The Unicode definition of character[edit]

Unicode is great and, all things considered, fairly well designed. However, its concept of "character" is far from consistent. For example, while it distinguishes aleph-hebrew-letter from aleph-math-symbol, it does not distinguish between X-roman-letter and X-math-symbol.These decisions are not based on logic, but are merely attempts to accomodate the habits of programmers from each language community. Thus, it does distinguish between capital "X" and lowercase "X", because those already had different codes in ASCII and ISO-Latin-1; but it does not distinguish between boldface "X" and italic "X", or between the two common shapes of italic "a", because programmers were used to encode these attributes separately from the characters. So, please let's not make the mistake of presenting the Unicode's definition as the word of the Gods. All the best, --Jorge Stolfi (talk) 13:27, 29 June 2009 (UTC)[reply]

Thinking that some abstract distinction between aleph-hebrew and aleph-math is meaningful is a bit narrowminded. I do not know how well Unicode handles different levels of abstraction, but a major consideration in multiplying the various possible different meanings of a glyph is whether it would be USEFUL. Note that 'logic' isn't directly involved. IOW, one question the group developing the Unicode standard must have had was: should glyph xxxx be represented as more than one abstract character or can it be 'translated' unambiguously using just one? To some extent this requires a mapping of each 'character' between all of the 'languages' that use it. (This has to be superimposed over the code pages already (historically) present which needed to be included in the standard.) Unfortunately, Unicode failed to invent a different term for 'abstract character' so guaranteeing its truncation by some authors to 'character' which already was quite ambiguous/multimeaninged. I wonder if they considered it, and found that even if they invented a term, they couldn't define it definitively (so as to make it sufficiently useful in a large number of contexts).72.172.1.40 (talk) 20:24, 25 September 2014 (UTC)[reply]

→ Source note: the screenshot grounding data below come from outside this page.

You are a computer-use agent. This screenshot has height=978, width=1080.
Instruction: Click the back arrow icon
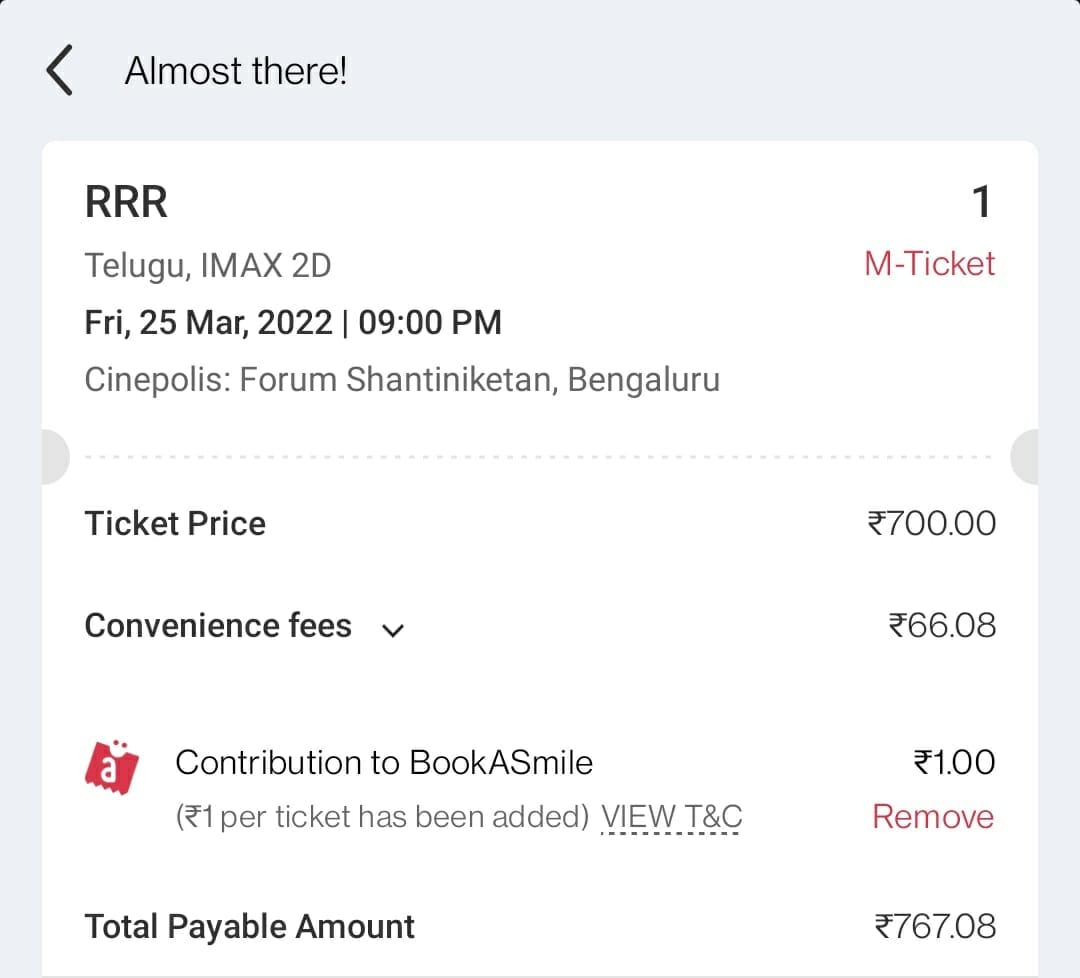click(60, 70)
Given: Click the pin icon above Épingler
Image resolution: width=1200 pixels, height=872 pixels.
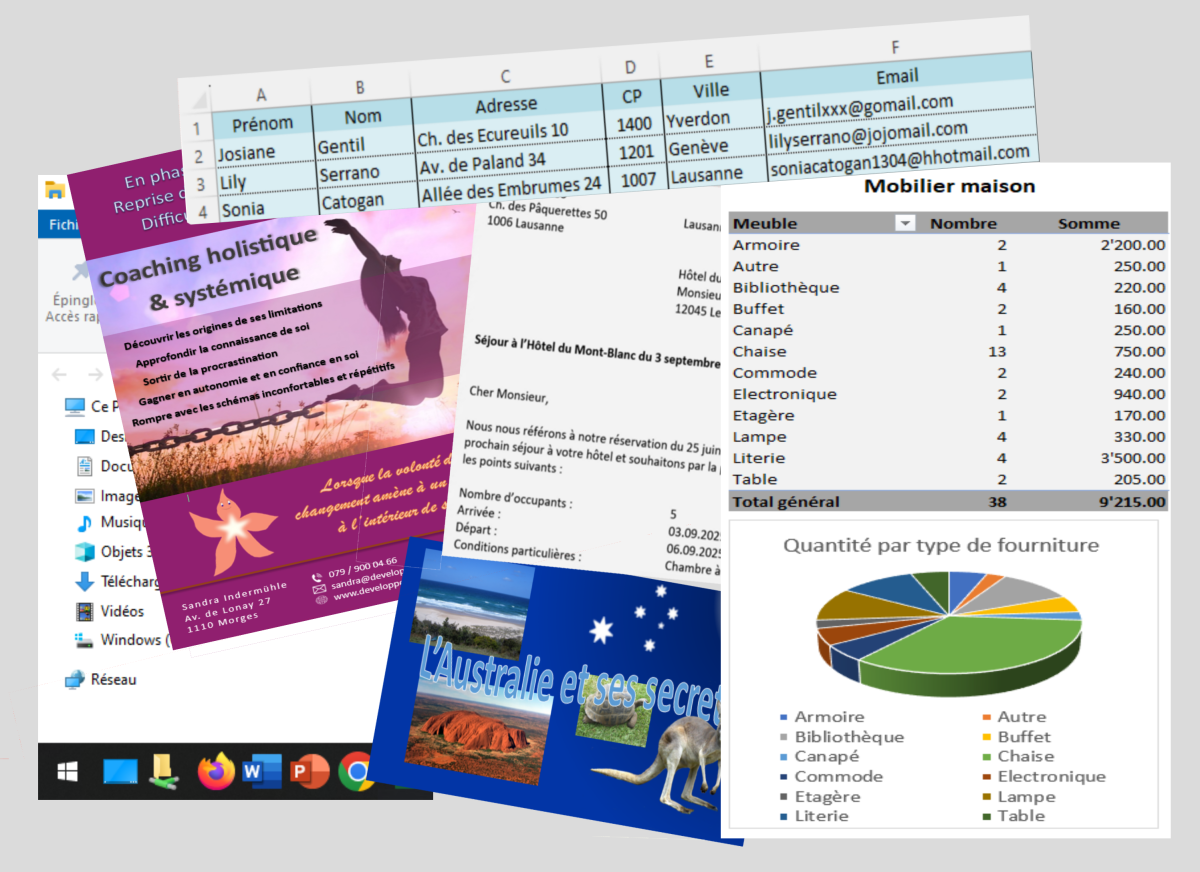Looking at the screenshot, I should tap(80, 272).
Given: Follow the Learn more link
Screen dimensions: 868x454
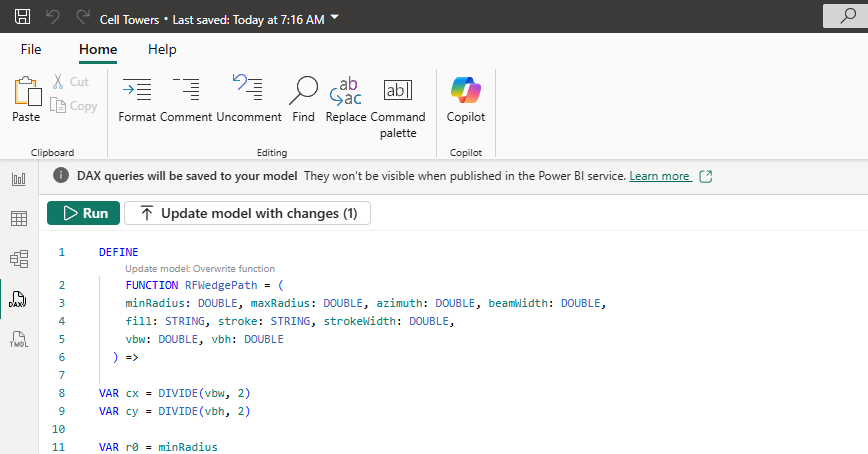Looking at the screenshot, I should pos(660,176).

The UTF-8 Google statistics[edit]

The article claimed that "According to statistics collected by Google, UTF-8 is the most common encoding used on web pages". No question about that; however, that statistic only refers to the encoding used for web pages that are delivered by HTTP servers over the net. But I believe that servers can be configured to automatically map national character encodings to UTF-8, for the benefit of foreign browsers; is that correct? In any case, since Unicode/UTF-8 is the de-facto (if not official) standard encoding for HTML files, that statistics does not say much about the adoption of Unicode/UTF-8 for other kinds of files. All the best, --Jorge Stolfi (talk) 14:19, 29 June 2009 (UTC)[reply]

"word character"[edit]

Somebody added a page describing a "word character". The links points to a description of regexp that actually describes a "whitespace character" in the same paragraph, and several other character classes nearby. IMHO this has nothing to do with the basic subject of characters, and there certainly is nothing special about "word character", should we perhaps list every single classification used by any regexp library here?Spitzak (talk) 19:18, 5 July 2011 (UTC)[reply]

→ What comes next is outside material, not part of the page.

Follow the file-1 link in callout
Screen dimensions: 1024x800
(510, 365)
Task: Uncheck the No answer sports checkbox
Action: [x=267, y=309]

External links modified[edit]

Hello fellow Wikipedians,

I have just modified one external link on Character (computing). Please take a moment to review my edit. If you have any questions, or need the bot to ignore the links, or the page altogether, please visit this simple FaQ for additional information. I made the following changes:

When you have finished reviewing my changes, please set the checked parameter below to true or failed to let others know (documentation at {{Sourcecheck}}).

This message was posted before February 2018. After February 2018, "External links modified" talk page sections are no longer generated or monitored by InternetArchiveBot. No special action is required regarding these talk page notices, other than regular verification using the archive tool instructions below. Editors have permission to delete these "External links modified" talk page sections if they want to de-clutter talk pages, but see the RfC before doing mass systematic removals. This message is updated dynamically through the template {{source check}} (last update: 18 January 2022).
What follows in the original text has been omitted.